Cellulose‐Based Microparticles for Magnetically Controlled Optical Modulation and Sensing

Responsive materials with birefringent optical properties have been exploited for the manipulation of light in several modern electronic devices. While electrical fields are often utilized to achieve optical modulation, magnetic stimuli may offer an enticing complementary approach for controlling and manipulating light remotely.

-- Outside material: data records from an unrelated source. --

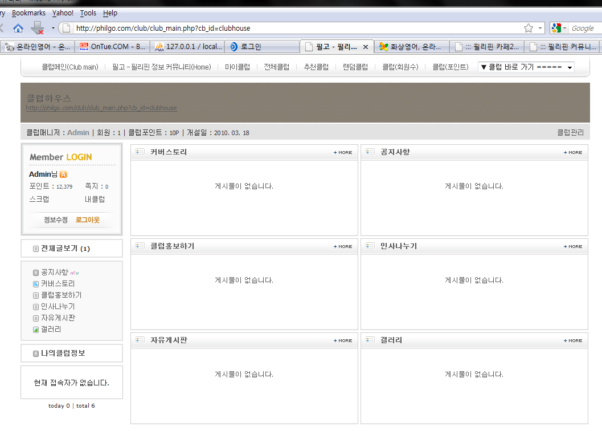Switch to the 로그인 tab
Viewport: 602px width, 431px height.
(251, 47)
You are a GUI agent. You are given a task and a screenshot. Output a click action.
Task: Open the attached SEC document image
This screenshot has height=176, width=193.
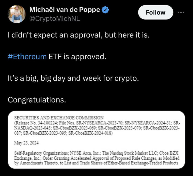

Here, the synthesis and characterization of magnetically responsive birefringent microparticles with unusual magneto‐optical properties are reported. These functional microparticles are prepared via a microfluidic emulsification process, in which water‐based droplets are generated in a flow‐focusing device and stretched into anisotropic shapes before conversion into particles via photopolymerization. Birefringence properties are achieved by aligning cellulose nanocrystals within the microparticles during droplet stretching, whereas magnetic responsiveness results from the addition of superparamagnetic nanoparticles to the initial droplet template. When suspended in a fluid, the microparticles can be controllably manipulated via an external magnetic field to result in unique magneto‐optical coupling effects. Using a remotely actuated magnetic field coupled to a polarized optical microscope, these microparticles can be employed to convert magnetic into optical signals or to estimate the viscosity of the suspending fluid through magnetically driven microrheology.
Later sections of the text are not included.